## Texto apresentado
<<<<
Devido, porém, a decidido empenho instalou-se ultimamente a Companhia Portuguesa de Transportes Marítimos Thétis, que embora debaixo de uma luta continuada tem conseguido progredir.
Tenta-se hoje derrubá-la e porque forma? Empregando-se meios que a nossa dignidade repele: propõe-se-nos uma redução de mais de 25 por cento no preço dos fretes contanto que assinemos numa circular na qual temos de revogar as ordens que houvermos dado a favor da nossa Companhia Thétis. Não descemos a discutir o facto; cumpre-nos somente repelir, sem mais comentários os favores que hoje vem oferecer-nos a «Ligne Peninsulaire» e declarar energicamente que não os aceitamos, porque a troca de um mesquinho interesse sacrificaria a nossa companhia portuguesa pela qual hoje, mais do que nunca, nos interessamos. De mais, a conservação de empresas portuguesas desta ordem é de absoluta necessidade; o país aufere interesses; impede-se a exportação de capitais avultados que se pagariam em fretes; contribui-se para o desenvolvimento da nossa marinha mercante e muitos compatriotas nossos encontram nelas a remuneração condigna do seu trabalho, etc., etc.
>>>>
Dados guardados
<<<<
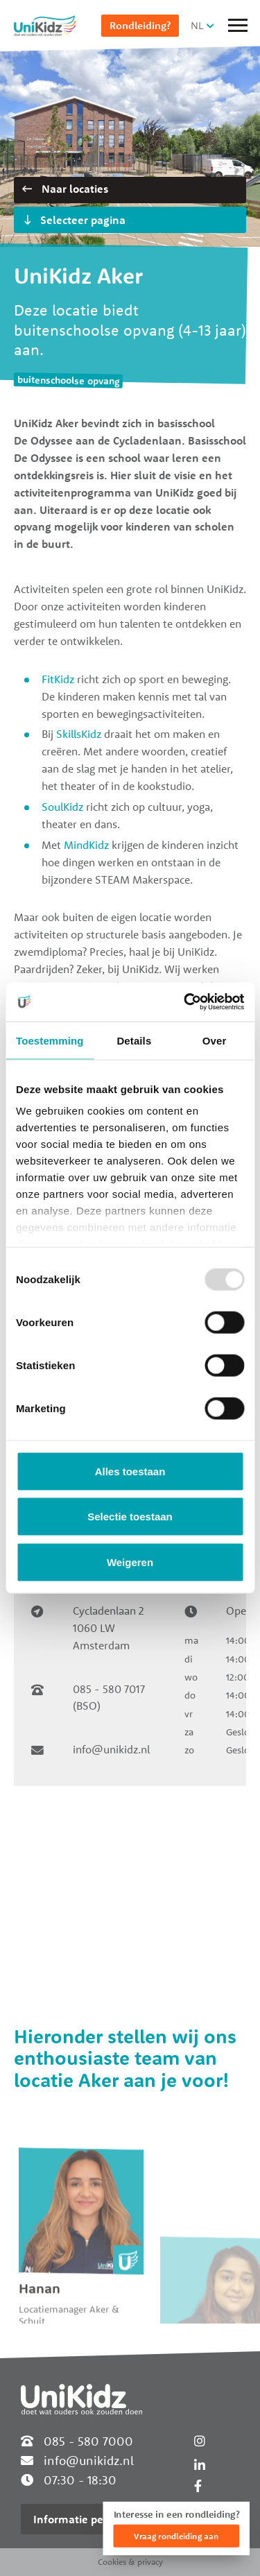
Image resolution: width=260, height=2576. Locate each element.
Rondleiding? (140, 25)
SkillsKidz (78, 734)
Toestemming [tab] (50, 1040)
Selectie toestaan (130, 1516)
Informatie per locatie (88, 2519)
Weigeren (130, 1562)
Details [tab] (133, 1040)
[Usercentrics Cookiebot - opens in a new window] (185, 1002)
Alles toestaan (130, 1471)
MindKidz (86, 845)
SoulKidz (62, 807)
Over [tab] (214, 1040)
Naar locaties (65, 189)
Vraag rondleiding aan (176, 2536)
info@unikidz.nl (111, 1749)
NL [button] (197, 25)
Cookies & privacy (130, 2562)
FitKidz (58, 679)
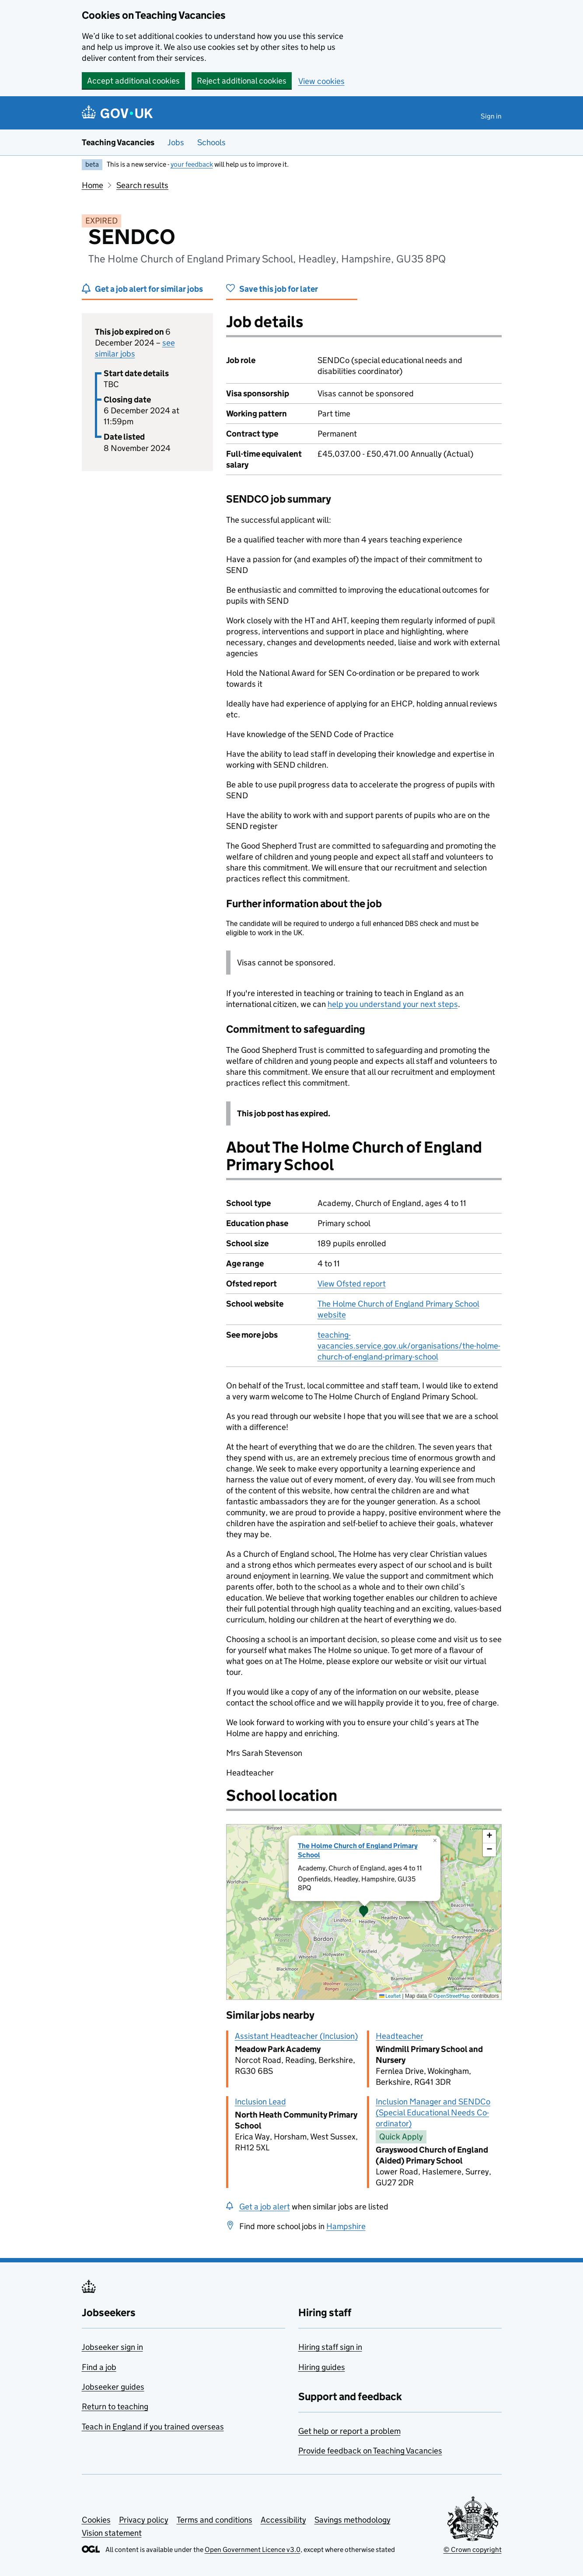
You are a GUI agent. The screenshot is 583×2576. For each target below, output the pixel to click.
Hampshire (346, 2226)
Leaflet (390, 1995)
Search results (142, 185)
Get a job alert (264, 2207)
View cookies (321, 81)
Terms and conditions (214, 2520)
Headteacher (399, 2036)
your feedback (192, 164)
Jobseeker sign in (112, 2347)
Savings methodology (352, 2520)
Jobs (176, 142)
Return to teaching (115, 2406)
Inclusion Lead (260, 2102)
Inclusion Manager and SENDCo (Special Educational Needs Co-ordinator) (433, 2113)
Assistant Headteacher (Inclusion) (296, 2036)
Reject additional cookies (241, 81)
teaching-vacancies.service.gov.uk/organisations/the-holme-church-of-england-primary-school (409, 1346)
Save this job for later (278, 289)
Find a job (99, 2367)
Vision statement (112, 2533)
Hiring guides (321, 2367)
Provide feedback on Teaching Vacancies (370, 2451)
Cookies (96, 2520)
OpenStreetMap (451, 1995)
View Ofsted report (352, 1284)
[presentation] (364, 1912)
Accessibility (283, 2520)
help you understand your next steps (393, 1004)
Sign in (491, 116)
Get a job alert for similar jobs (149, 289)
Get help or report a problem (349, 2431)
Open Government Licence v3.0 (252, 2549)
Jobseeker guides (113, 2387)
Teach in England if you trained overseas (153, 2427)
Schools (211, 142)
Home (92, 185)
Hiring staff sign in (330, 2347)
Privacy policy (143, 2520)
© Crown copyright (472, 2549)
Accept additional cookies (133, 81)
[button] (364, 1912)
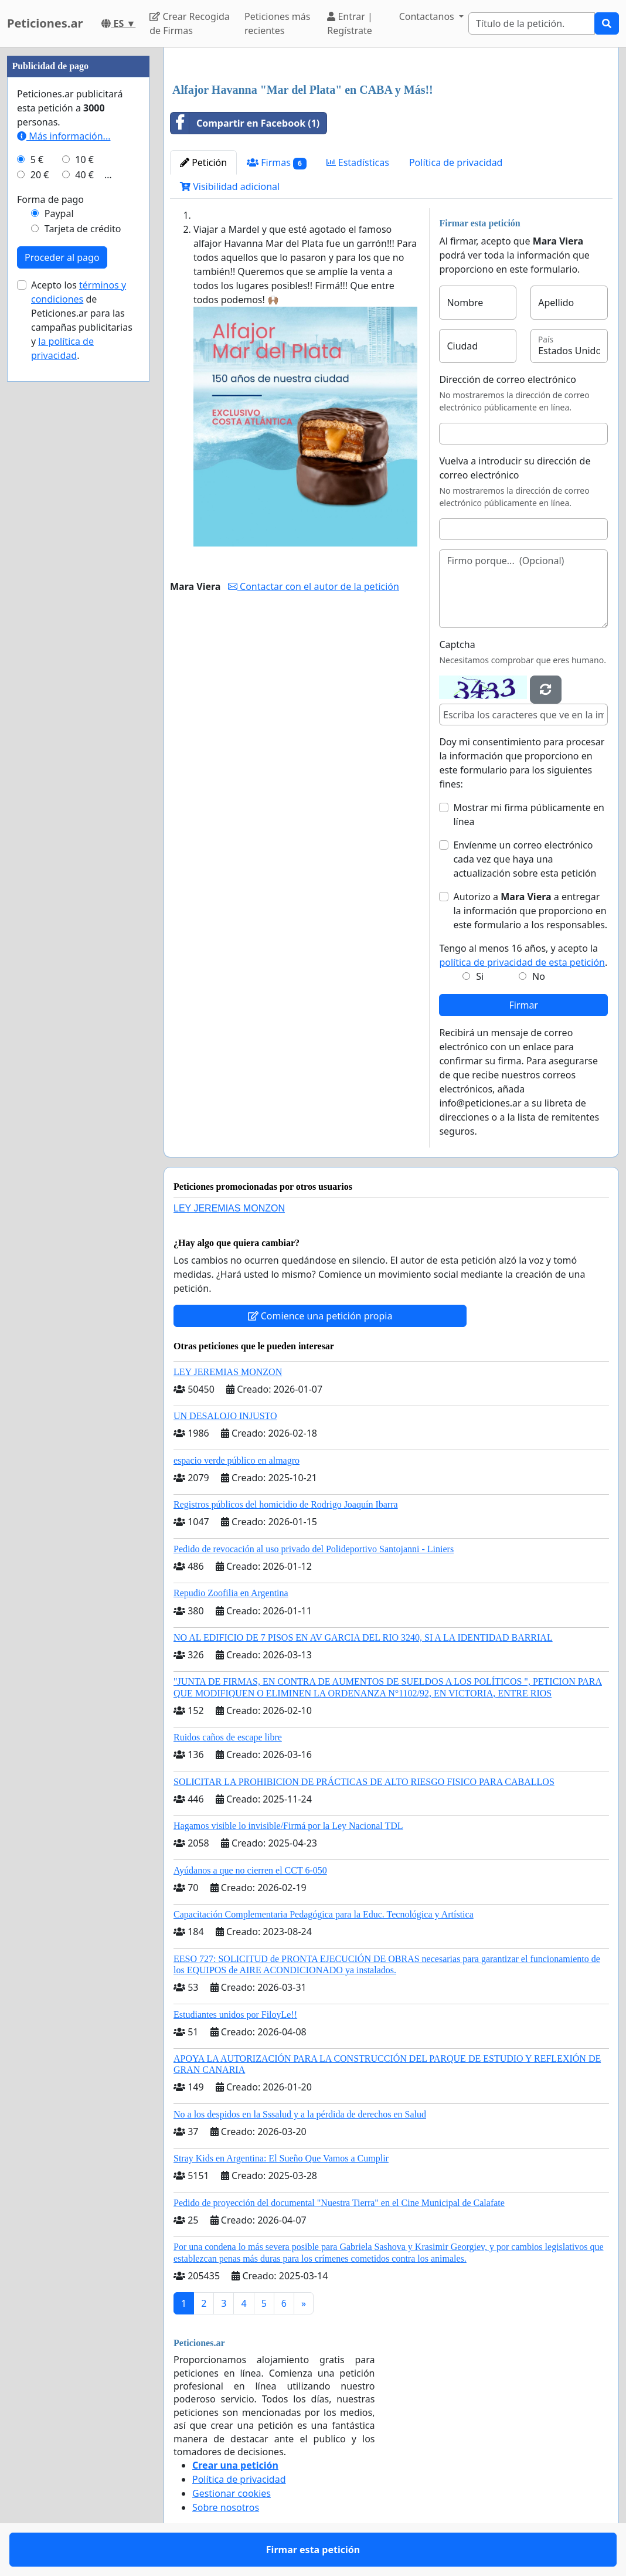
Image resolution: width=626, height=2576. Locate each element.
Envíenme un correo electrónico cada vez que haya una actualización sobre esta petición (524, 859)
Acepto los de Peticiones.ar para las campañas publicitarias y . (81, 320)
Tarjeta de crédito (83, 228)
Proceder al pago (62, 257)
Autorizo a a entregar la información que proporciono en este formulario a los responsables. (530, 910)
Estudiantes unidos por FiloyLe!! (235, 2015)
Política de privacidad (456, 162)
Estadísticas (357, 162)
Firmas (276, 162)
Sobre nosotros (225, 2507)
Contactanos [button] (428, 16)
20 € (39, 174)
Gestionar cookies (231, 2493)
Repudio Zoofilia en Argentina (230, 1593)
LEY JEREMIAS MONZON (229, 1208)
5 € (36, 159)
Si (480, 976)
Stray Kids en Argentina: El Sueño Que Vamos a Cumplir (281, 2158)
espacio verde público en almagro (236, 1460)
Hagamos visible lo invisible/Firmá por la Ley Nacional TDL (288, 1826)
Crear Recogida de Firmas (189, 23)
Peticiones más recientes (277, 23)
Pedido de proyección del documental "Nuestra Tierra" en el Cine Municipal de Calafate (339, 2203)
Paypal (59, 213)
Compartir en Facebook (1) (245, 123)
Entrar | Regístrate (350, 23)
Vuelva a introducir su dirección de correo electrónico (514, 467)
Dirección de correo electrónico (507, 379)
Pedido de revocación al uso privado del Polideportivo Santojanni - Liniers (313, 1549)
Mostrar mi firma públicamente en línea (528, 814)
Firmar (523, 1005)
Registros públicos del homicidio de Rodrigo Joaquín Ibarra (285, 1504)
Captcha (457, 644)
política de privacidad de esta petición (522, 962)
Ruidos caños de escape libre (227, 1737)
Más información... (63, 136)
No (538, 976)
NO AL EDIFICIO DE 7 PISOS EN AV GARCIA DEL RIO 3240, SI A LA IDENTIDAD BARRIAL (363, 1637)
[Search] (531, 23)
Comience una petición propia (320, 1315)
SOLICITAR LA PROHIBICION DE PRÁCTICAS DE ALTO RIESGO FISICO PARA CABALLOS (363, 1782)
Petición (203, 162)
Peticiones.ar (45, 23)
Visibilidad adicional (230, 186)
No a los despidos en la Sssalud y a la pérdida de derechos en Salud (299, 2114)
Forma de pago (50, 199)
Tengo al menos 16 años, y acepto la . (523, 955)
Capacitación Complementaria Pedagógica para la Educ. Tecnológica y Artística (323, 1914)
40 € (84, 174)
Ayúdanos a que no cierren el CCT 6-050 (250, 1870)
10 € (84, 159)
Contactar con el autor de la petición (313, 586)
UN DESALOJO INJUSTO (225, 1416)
>>>>
## Tarefa escrita
Prossiga o texto sobre a Companhia Thétis e a «Ligne Peninsulaire» a partir da última frase apresentada.

## Resposta escrita
Dando pois ordens positivas aos nossos correspondentes no estrangeiro, para que as mercadorias que importamos sejam todas carregadas nos vapores da nossa companhia portuguesa Thétis, além de cumprirmos o mais sagrado dos deveres, garantiremos assim com o mais leve sacrifício a prosperidade desta companhia, consolidando todas as vantagens que deixamos enumeradas. E em conclusão, vendo nós a companhia, que fundaram com o nosso capital, que trouxe ao comércio do Porto e Lisboa uma redução importante no preço dos fretes; que destruiu um monopólio que tanto afectara os nossos interesses, lutando com uma companhia poderosa que, se conseguir triunfar, decerto nos fará pagar bem caro a nossa tentativa de emancipação! Nestas circunstancias tão solenes em que temos forçosamente de optar, perguntamos:
Qual das companhias terá direito à nossa protecção?
(ass.) Francisco Joel Ferreira Braga e Ilídio Pereira de Abreu
(In jornal “Comércio do Porto”, quinta-feira, 5 de Agosto de 1874)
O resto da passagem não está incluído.